2.6. Detection of Erythrocyte Membrane Proteins Recognized by Serum IgG

IgG was separated from sera using Melon gel IgG purification kit as per manufacturer’s instructions. Membrane proteins (60 μg) were resolved on polyacrylamide gels in duplicate. The resolved proteins from one of the gels were transferred to PVDF membrane and probed with serum IgG and the other gel was silver stained to be used for identification of the antigenic proteins by mass spectrometry. Separation of proteins on SDS-PAGE, western blotting, and immunostaining was done using the protocol described above except for using 5 μg of IgG separated from sera as primary antibody and HRP-labeled anti-human IgG as the secondary antibody. To detect proteins reacting with serum IgG, each membrane sample was tested with IgG separated from serum of the same individual.

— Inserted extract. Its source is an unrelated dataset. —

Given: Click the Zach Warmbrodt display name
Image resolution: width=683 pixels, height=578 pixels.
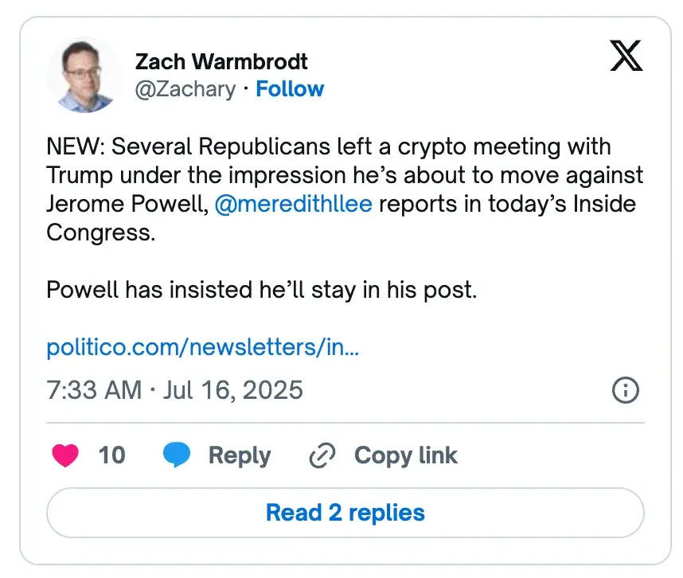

2.7. Mass Spectrometric Identification of Erythrocyte Surface Antigen Bound by Serum IgG

The position of the band obtained on the autoradiograph after immunostaining was marked on the corresponding silver-stained gel, and the gel piece was processed for mass spectrometry as described earlier [17] except that the destained gel plug was reduced with 10 mM dithiothreitol and alkylated with 55 mM iodoacetamide before trypsinization. One L of the peptide digest extracted from a gel piece was premixed with equal volume of CHCA matrix and spotted on a matrix-assisted laser desorption ionization (MALDI) plate. Peptide mass fingerprint (PMF) data was acquired on the MALDI TOF-TOF (TOF: time of flight) mass spectrometer (Ultraflex II, Bruker Daltonics, Germany) in the reflector mode. The data was searched against Swiss-Prot database using MASCOT search engine with a peptide mass tolerance of 100 ppm.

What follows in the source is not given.